Birth: May 21, 1867, Red Wing, Minnesota
Death: June 5, 1957, Red Wing, Minnesota

Ethnologist, musician, and author Frances Theresa Densmore studied at Oberlin College Conservatory of Music from 1884-86. She taught piano in St. Paul, Minnesota from 1887-89. In 1889 she moved to Boston for private lessons with composers Carl Baerman and John Knowles Paine at Harvard University. She also studied with musician Leopold Godowsky in Chicago in 1898. Densmore became a student of Native American music and culture in 1893, beginning a relationship with Native Americans, the U.S. Bureau of Ethnology, and the Smithsonian Institution that lasted until 1957. She received an honorary M.A. degree from Oberlin College in 1924, a National Association of American Composers and Conductors award in 1940-41, a Doctor of Letters from Macalester College in 1950, and a Minnesota Historical Society citation for distinguished service in 1954. She was also elected a fellow of the American Association for the Advancement of Science, and a fellow of the Washington Academy of Sciences.

Densmore's professional interest in the music of Native Americans dates from the 1893 Chicago World's Fair.

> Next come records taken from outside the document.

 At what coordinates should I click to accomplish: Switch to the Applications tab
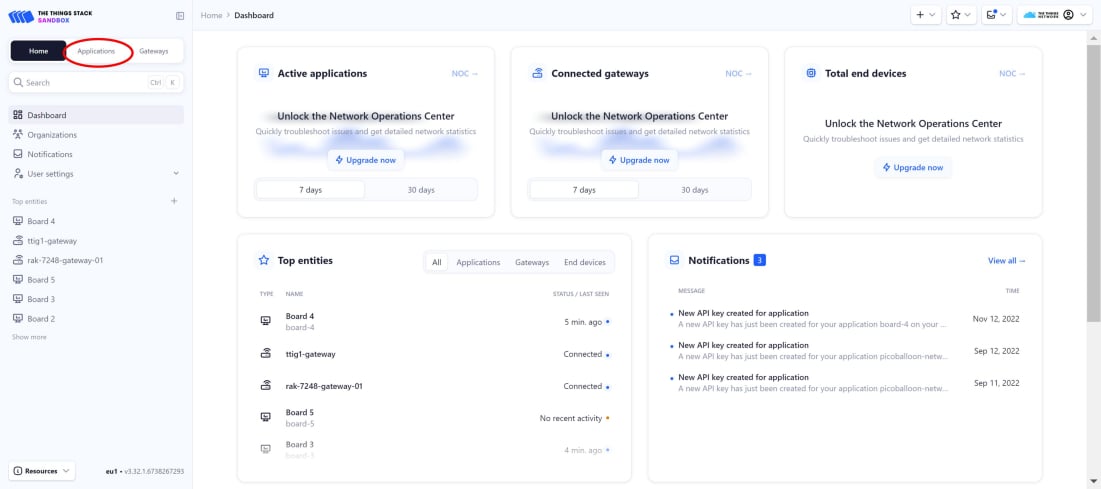[x=97, y=51]
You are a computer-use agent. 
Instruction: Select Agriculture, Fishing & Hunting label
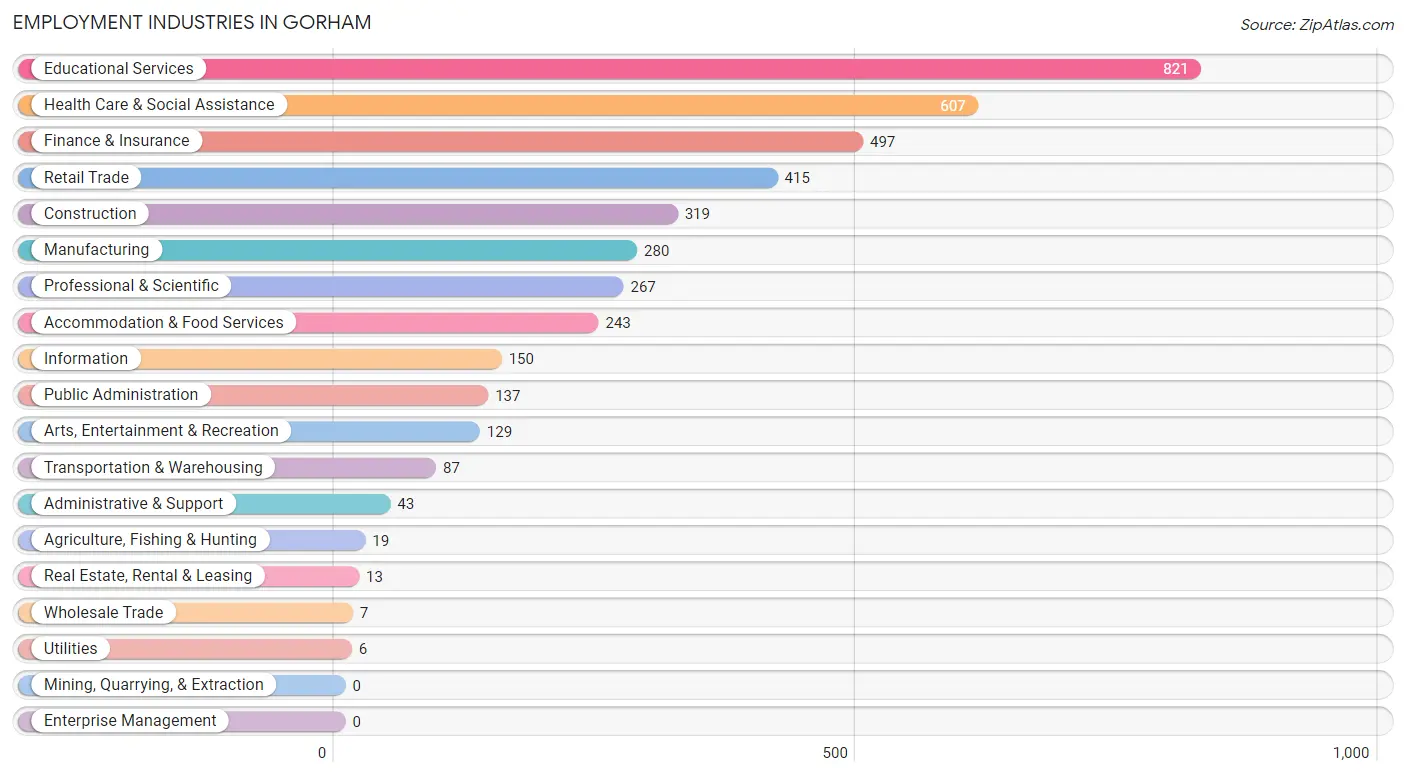click(150, 540)
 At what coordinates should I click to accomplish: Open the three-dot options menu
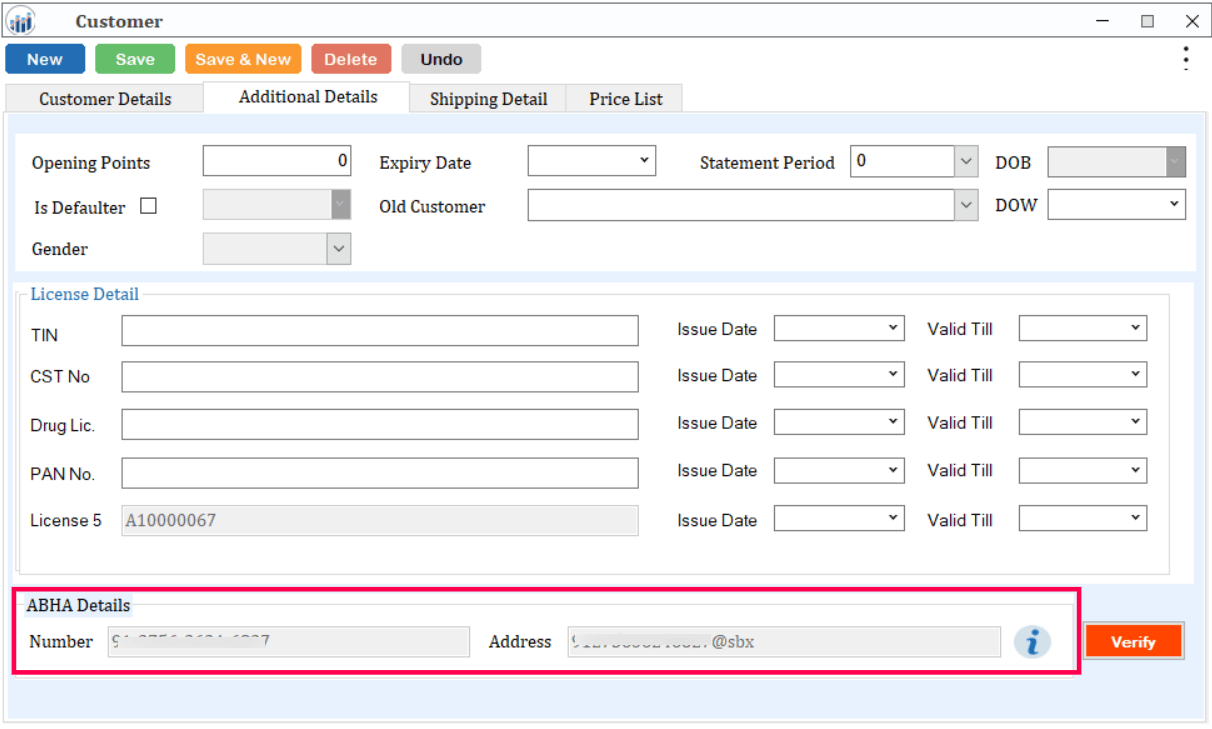pyautogui.click(x=1186, y=59)
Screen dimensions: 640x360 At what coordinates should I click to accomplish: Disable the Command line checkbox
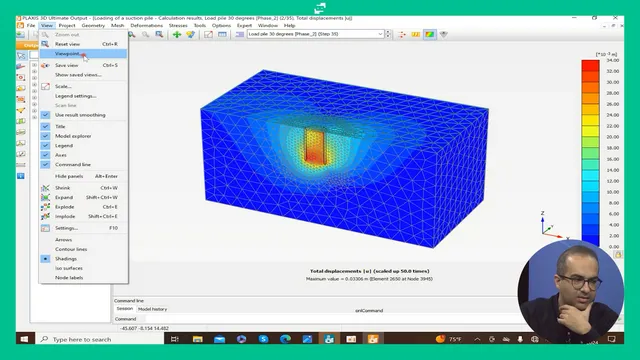pyautogui.click(x=45, y=164)
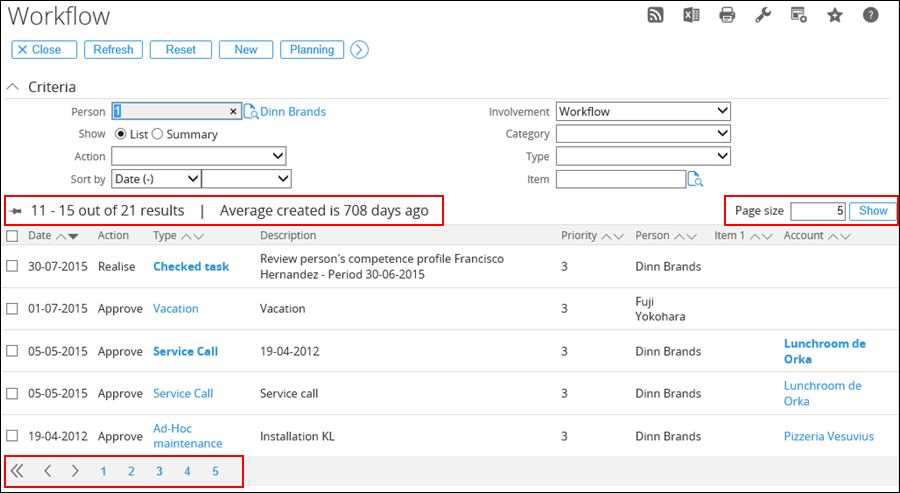Image resolution: width=900 pixels, height=493 pixels.
Task: Open the help question mark icon
Action: point(871,15)
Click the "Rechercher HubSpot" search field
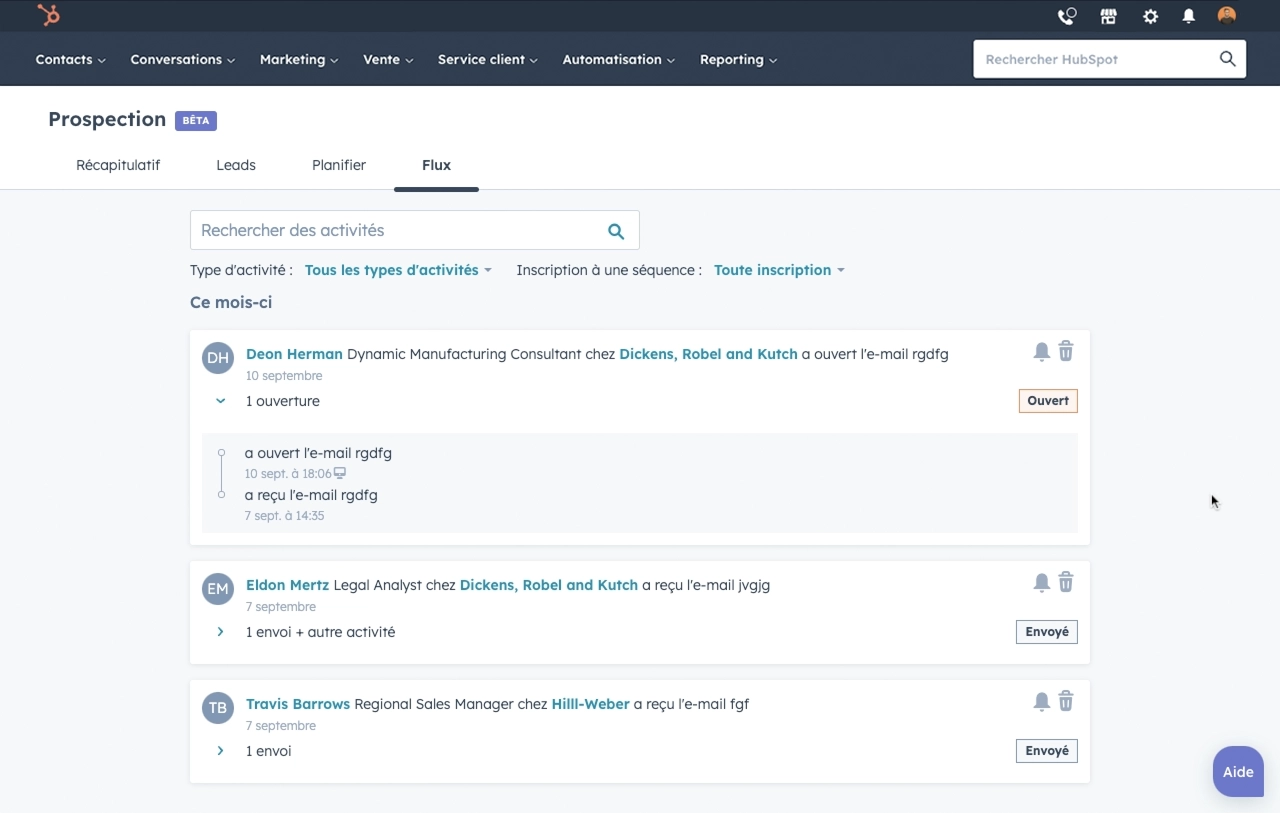 1095,59
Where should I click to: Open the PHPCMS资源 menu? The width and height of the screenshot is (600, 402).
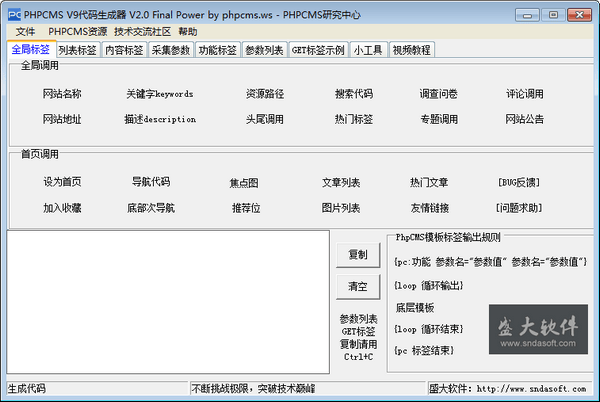(x=77, y=32)
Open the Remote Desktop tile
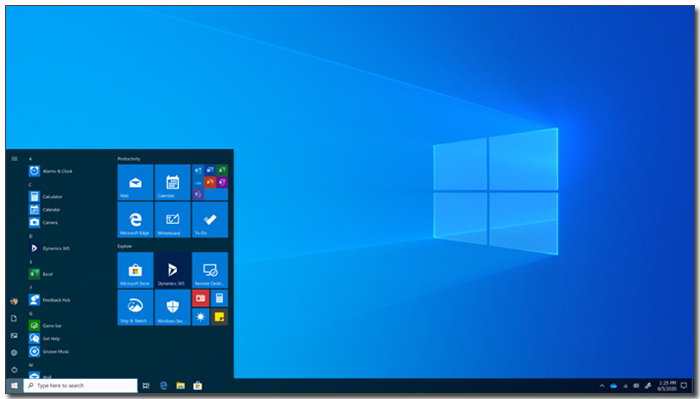Viewport: 700px width, 399px height. [210, 270]
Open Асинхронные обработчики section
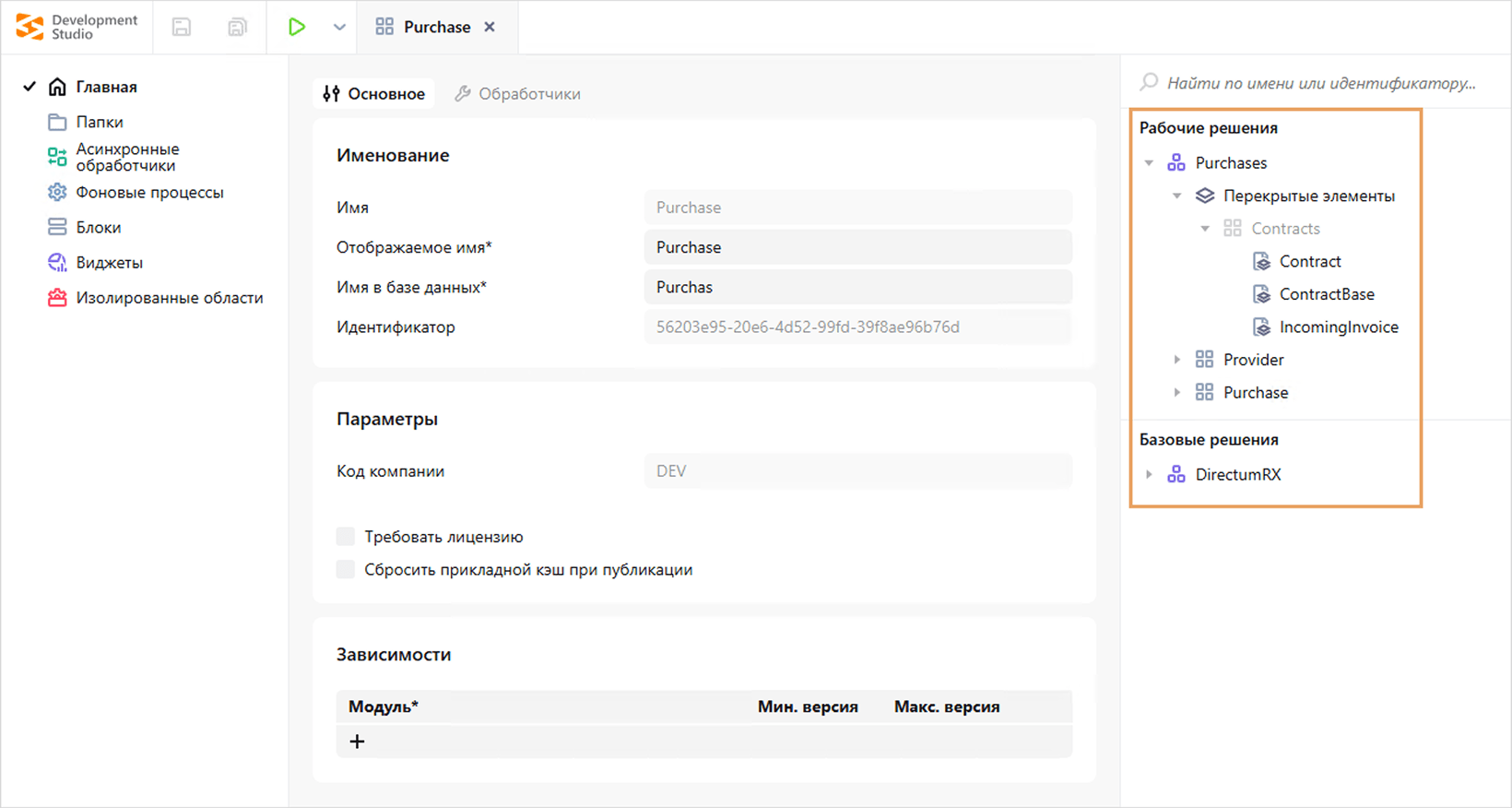The width and height of the screenshot is (1512, 808). 127,157
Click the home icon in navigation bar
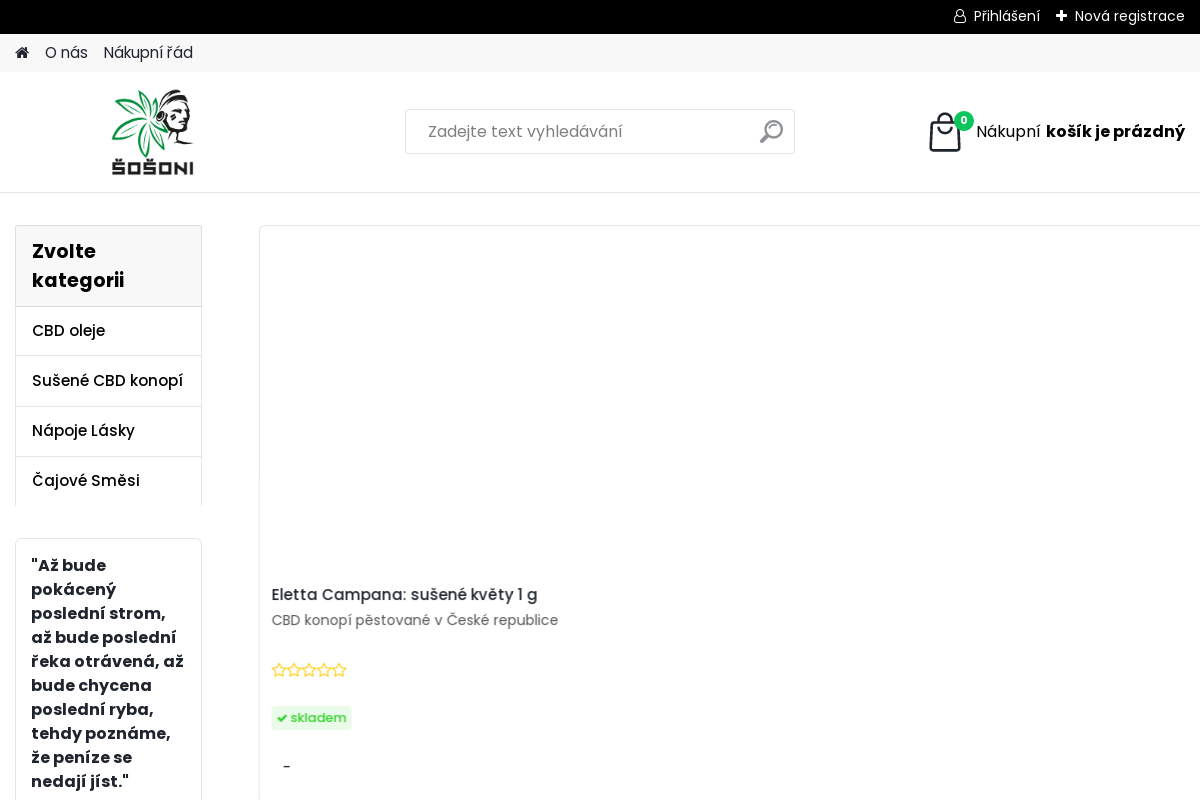Image resolution: width=1200 pixels, height=800 pixels. (x=22, y=53)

In 1905, she made her first visit to a Minnesota tribe in a Chippewa village near the Canadian border and she published her observations in the American Anthropologist (April-June 1907). In 1907, she began to record Native American music and successfully petitioned the Smithsonian Institution's Bureau of American Ethnology for financial assistance. Thus began her fifty-year association with the bureau, which paid her a yearly stipend and gave her the title of collaborator.

During her years of service to the Smithsonian Institution, Densmore traveled throughout the country to remote Indian reservations and villages, where she recorded on wax cylinders nearly 2,500 songs of the Sioux, Yuma, Cocopa, Yaqui, Pawnee, Northern Ute, and various other tribes whose cultures were already threatened with disappearance. In all, she recorded the songs of some thirty tribes. The entire collection was eventually transferred from wax cylinders to long-playing discs and is preserved in the Smithsonian-Densmore Collection of Indian Sound Recordings. Densmore also collected hundreds of musical instruments, which are housed in the Smithsonian's museums.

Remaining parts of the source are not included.